Division of Gastroenterology and Hepatology, University of California, San Francisco, CA, USA.
Am J Transplant. 2010 Dec;10(12):2658-64. doi: 10.1111/j.1600-6143.2010.03326.x. Epub 2010 Nov 18.
This study examined factors associated with the gender disparity in wait-list mortality in the MELD era. Adult patients listed for liver transplantation from 2002 to 2008 were included. Females [12 585(36%)] and males [22 126(64%)] differed clinically by age (54 vs. 52 years), height (1.6 vs. 1.8 m), listing estimated glomerular filtration rate [(eGFR); 70 vs. 83 mL/min] and cirrhosis etiology. Holding MELD constant, females were at 19% (95% CI, 1.13-1.25, p < 0.001) higher risk of wait-list mortality than males under the current allocation system. The relative hazard increased with worsening renal function, whether measured by serum creatinine or eGFR. Adjustment for MELD, age, African-American race, cirrhosis etiology, region and ABO group attenuated this relative hazard (HR 1.16; 95% CI, 1.10-1.22; p < 0.001) but additional adjustment for height completely explained this gender disparity in wait-list mortality (HR 1.05; 95% CI, 0.98-1.12; p = 0.2). Transplantation rates, however, remained lower among females, even after adjustment for height (HR 0.88; 95% CI, 0.82-0.92; p < 0.001). In conclusion, under the current liver allocation system, women have a 19% increased risk of wait-list mortality compared to men with the same MELD scores. Height contributes to this gender disparity, possibly reflecting differences in transplantation rates for shorter individuals.

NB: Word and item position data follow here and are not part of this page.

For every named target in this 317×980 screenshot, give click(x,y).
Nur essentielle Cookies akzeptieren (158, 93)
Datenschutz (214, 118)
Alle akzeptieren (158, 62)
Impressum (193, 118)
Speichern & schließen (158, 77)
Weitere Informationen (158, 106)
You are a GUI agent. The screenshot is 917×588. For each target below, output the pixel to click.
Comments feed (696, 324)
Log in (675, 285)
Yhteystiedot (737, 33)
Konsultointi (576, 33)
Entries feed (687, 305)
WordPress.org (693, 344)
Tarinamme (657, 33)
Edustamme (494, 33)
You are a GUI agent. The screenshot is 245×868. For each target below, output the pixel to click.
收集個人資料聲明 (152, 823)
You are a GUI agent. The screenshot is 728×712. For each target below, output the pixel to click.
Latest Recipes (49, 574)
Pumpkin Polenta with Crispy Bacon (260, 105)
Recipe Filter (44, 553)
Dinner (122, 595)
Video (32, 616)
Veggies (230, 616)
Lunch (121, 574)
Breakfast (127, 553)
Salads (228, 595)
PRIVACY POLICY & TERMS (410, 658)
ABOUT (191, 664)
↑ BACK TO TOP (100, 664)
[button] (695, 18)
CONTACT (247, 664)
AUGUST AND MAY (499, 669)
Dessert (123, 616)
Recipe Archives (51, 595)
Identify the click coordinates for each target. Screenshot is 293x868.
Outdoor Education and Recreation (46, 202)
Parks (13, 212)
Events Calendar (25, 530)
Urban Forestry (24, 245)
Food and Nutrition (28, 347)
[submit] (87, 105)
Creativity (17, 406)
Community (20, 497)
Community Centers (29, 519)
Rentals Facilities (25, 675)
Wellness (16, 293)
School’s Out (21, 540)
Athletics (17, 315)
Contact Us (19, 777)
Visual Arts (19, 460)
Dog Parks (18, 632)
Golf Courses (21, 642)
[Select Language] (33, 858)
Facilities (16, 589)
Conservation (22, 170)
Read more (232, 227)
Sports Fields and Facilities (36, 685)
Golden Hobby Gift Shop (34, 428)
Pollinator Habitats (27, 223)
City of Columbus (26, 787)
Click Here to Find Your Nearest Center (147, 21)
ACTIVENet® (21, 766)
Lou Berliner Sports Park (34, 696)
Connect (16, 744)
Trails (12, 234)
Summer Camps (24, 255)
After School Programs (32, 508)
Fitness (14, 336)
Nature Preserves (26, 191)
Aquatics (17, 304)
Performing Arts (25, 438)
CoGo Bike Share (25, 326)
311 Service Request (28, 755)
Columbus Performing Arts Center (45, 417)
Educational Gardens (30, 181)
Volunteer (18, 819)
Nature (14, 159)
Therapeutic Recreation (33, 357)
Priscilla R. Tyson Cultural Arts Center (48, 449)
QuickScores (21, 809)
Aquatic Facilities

本研究旨在探讨 MELD 时代等待名单死亡率性别差异的相关因素。纳入 2002 年至 2008 年接受肝移植的成年患者。女性[12585 例(36%)]和男性[22126 例(64%)]在年龄(54 岁比 52 岁)、身高(1.6 米比 1.8 米)、登记肾小球滤过率[eGFR;70 毫升/分比 83 毫升/分]和肝硬化病因方面存在差异。在 MELD 不变的情况下,当前分配系统下,女性等待名单死亡率比男性高 19%(95%可信区间,1.13-1.25,p<0.001)。无论采用血清肌酐还是 eGFR 来衡量,肾功能恶化时,相对危险度均升高。调整 MELD、年龄、非裔美国人种族、肝硬化病因、地区和 ABO 组后,该相对危险度降低(HR 1.16;95%可信区间,1.10-1.22;p<0.001),但进一步调整身高后,完全解释了等待名单死亡率的性别差异(HR 1.05;95%可信区间,0.98-1.12;p=0.2)。然而,即使调整了身高,女性的移植率仍然较低(HR 0.88;95%可信区间,0.82-0.92;p<0.001)。总之,在当前的肝脏分配系统下,女性与 MELD 评分相同的男性相比,等待名单死亡率增加了 19%。身高导致了这种性别差异,可能反映了身高较矮者的移植率差异。